If we don’t open our first Envelop (A), then we must be indifferent, Regardless of distribution. If we do open, then long answer. Suppose you see $20.
If we have no idea how X is generated, we can safely assume it has an upper limit and a lower limit of 2. Still it’s insufficient information to make a decision. Switching might be better or worse or flat.
If the number generator is known to be uniform [2,1000] switch is profitable(?). If we saw $2000 (2 times the max X) we don’t switch. Any other amount we see in EnvelopeA, we switch (?). So most players would open first envelope and switch!
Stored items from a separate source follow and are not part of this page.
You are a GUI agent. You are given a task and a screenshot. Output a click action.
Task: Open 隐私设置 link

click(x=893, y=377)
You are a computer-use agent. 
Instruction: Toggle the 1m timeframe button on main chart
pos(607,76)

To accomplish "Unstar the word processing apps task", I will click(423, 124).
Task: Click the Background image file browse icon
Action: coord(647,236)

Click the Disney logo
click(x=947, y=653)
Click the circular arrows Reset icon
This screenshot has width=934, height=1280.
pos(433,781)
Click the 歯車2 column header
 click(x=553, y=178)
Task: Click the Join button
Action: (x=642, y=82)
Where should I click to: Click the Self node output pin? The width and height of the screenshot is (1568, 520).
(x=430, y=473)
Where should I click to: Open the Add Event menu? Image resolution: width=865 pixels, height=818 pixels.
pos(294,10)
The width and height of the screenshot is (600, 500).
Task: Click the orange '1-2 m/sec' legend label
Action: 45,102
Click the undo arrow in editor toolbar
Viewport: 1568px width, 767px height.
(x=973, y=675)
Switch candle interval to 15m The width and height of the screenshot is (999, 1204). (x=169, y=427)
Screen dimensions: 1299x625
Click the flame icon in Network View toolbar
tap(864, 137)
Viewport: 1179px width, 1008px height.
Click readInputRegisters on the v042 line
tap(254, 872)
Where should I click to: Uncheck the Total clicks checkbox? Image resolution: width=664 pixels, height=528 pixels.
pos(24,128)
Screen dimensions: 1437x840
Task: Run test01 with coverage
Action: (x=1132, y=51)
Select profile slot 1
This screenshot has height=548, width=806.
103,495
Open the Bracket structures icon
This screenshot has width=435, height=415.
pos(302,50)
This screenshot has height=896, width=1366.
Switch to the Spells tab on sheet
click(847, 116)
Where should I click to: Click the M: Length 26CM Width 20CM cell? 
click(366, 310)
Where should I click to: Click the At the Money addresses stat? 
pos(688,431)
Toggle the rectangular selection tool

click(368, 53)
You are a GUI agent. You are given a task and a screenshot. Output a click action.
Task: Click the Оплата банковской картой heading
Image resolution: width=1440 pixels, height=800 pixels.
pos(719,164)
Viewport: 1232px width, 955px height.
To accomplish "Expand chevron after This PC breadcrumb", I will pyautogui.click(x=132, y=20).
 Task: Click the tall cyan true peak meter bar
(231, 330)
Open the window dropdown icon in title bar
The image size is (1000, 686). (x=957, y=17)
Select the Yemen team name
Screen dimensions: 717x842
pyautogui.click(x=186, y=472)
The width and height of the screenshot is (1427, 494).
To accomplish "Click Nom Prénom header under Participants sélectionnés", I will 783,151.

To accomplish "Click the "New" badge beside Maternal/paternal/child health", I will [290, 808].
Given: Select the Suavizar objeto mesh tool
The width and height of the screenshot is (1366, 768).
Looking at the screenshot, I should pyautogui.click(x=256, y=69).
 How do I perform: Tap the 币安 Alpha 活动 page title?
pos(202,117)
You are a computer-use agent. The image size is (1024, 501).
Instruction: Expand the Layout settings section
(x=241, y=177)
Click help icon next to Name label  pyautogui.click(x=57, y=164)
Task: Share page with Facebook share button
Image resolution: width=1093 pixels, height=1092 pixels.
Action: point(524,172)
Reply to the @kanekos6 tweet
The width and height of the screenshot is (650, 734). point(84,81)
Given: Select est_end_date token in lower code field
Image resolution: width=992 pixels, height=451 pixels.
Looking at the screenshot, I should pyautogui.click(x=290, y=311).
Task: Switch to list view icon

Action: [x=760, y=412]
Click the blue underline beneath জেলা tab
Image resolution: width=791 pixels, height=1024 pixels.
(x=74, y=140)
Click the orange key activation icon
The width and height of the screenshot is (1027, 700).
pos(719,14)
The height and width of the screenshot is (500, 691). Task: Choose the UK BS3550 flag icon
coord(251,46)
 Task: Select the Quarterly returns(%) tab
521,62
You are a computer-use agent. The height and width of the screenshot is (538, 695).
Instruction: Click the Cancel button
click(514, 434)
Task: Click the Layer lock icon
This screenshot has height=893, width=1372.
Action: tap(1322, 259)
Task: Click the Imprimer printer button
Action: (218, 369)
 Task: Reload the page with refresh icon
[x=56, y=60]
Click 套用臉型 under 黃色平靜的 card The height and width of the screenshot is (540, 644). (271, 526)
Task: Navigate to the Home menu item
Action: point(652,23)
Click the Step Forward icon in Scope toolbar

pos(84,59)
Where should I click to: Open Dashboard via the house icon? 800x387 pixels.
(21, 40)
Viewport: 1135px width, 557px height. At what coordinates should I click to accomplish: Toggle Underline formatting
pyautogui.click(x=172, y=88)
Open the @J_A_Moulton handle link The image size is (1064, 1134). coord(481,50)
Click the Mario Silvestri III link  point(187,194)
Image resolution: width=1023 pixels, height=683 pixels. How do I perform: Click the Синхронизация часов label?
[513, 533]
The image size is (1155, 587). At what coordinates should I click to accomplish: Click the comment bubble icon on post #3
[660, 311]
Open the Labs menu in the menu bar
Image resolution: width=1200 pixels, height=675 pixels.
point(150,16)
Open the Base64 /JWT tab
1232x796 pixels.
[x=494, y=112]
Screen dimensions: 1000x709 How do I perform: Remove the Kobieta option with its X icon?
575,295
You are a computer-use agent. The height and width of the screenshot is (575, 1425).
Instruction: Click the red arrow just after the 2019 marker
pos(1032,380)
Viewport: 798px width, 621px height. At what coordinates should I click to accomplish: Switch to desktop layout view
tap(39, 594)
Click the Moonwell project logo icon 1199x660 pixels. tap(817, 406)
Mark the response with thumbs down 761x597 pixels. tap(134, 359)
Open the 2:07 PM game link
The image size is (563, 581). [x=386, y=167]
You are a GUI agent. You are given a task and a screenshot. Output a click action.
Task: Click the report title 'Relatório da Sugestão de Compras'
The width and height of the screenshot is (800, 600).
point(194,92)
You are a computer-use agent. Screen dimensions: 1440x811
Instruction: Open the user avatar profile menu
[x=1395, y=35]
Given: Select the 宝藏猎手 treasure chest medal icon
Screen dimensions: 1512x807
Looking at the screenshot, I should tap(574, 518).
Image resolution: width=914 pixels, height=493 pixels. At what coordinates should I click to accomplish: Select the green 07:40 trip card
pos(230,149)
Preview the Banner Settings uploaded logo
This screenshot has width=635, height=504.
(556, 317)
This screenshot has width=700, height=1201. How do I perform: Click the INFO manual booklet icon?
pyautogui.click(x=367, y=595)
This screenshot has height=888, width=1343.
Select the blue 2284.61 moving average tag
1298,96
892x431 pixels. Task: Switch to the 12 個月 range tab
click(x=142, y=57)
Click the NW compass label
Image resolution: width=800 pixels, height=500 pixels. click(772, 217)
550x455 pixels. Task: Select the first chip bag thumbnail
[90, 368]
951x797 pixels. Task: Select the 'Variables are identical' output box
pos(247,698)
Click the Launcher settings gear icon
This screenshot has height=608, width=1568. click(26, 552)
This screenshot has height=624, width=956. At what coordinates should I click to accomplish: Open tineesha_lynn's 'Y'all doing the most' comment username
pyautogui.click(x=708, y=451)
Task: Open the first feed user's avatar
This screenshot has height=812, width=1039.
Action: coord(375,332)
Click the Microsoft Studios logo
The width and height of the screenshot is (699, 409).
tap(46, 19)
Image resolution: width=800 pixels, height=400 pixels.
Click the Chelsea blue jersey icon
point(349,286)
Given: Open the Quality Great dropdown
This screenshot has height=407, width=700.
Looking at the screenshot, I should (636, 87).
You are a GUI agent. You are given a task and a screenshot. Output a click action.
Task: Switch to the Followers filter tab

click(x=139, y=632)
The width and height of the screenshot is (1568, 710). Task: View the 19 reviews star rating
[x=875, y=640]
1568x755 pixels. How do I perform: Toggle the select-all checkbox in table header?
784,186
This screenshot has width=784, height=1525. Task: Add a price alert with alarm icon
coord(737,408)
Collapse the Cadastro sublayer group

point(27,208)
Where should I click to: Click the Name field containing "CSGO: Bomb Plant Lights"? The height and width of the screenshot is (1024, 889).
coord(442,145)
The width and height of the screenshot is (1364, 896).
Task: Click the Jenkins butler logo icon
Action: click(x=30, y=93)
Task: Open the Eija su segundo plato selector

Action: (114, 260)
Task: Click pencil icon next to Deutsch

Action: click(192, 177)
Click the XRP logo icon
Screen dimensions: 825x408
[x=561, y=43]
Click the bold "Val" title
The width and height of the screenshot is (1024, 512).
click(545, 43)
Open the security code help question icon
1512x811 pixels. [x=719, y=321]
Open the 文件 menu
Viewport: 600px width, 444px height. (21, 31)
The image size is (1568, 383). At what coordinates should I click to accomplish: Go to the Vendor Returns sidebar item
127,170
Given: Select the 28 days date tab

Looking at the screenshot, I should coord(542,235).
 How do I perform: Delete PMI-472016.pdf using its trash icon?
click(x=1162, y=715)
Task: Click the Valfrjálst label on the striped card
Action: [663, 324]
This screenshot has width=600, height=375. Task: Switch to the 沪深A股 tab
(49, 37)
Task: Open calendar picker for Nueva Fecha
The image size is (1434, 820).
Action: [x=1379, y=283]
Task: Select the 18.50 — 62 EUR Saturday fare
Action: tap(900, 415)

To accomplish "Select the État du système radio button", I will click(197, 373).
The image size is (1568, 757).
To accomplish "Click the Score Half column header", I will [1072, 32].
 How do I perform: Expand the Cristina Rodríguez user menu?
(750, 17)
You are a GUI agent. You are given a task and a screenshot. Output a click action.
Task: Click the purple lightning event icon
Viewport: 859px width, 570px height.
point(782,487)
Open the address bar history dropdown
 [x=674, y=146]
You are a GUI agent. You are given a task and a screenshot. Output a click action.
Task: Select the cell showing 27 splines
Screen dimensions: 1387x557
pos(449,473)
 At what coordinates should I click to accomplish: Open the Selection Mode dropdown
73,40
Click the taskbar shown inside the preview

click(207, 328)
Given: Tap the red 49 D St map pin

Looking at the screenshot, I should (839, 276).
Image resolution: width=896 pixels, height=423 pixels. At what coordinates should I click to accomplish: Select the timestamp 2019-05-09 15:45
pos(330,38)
When we see $20 and still feel indifferent, we implicitly assume X distribution follows P(X=10) == 2*P(X=20). Not a uniform distribution but definitely conceivable.
Let’s keep things even simpler. Say we know X has some unknown distribution but only 3 eligible values [2,4,8] and we see $4 in A. Why would some players feel indifferent after seeing $4? If an insider reveals the X-generation is heavily biased towards low amounts, then we obviously know B is highly likely to be $2 not $8 so don’t switch.
Extreme case — P(X=8) is near zero. P(X=2) is 10 times higher than P(4), so most players would see 2 or 4 when they open EnvelopeA, and very few see a $4 as the “small brother of $8”. After you see enough patterns, you realize A=4 is most likely to be the bigger brother of a $2.
Therefore the player indifference is based on no rational thoughts. Indifference is unwise (i.e. ignoring key signals) when we see a lot of pattern about the X-generation. You can probably apply conditional probability treating the pattern as prior knowledge.